The question of whether these creations can be called "art" hinges on our understanding of originality, a concept that, in truth, has never been as pure as we like to imagine. Picasso expressed it bluntly: “Good artists copy, great artists steal.”Yet in digital collage, the act of "stealing" goes beyond mere appropriation; it is an act of reinvention. Pre-existing images are used as a visual language, borrowed words to compose entirely new poems. This process of recombination, reinterpretation, and recontextualisation is not only valid but profoundly reflective of our times. As photographer and theorist Joan Fontcuberta explains, this is “post-photography,” a realm where the creator is not the one who captures the image but the one who redeems it, elevates it, and imbues it with a magical context that never existed in its original form.
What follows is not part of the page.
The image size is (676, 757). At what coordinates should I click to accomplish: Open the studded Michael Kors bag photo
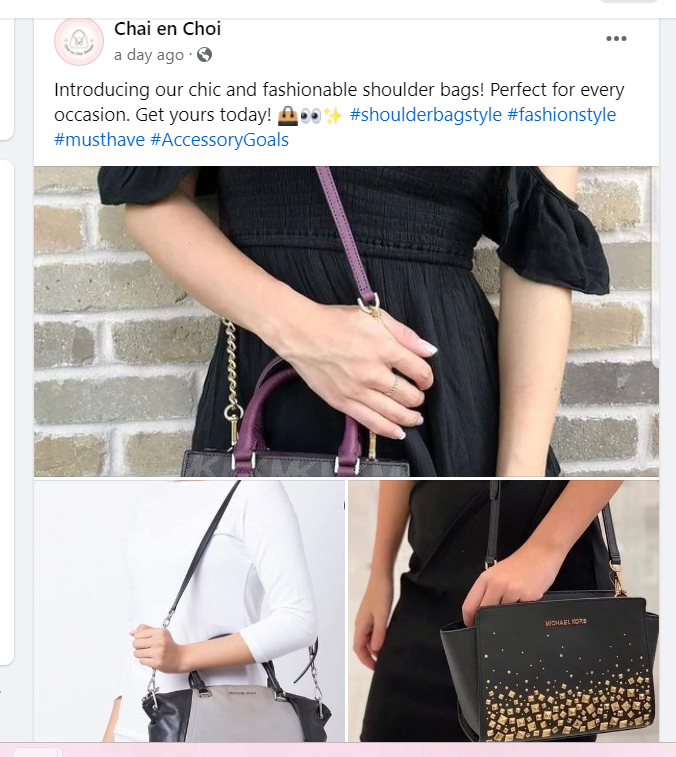[503, 611]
Is this process coherent? More than a logical coherence, digital collage demands emotional and conceptual cohesion. If the worlds emerging from these heterogeneous connections evoke wonder, reflection, or beauty, then the artistic purpose is fulfilled. It is the outcome that matters, not the origin. Digital collage is a mirror of our era: a hyperconnected world, brimming with fragments of stories where nothing is pure, and everything is intertwined. To create from what belongs to others is not only art—it is a philosophical statement: that from the broken, the sublime can arise, that identity can be built from the shards of many, and that within fragmentation lies the magic of the new.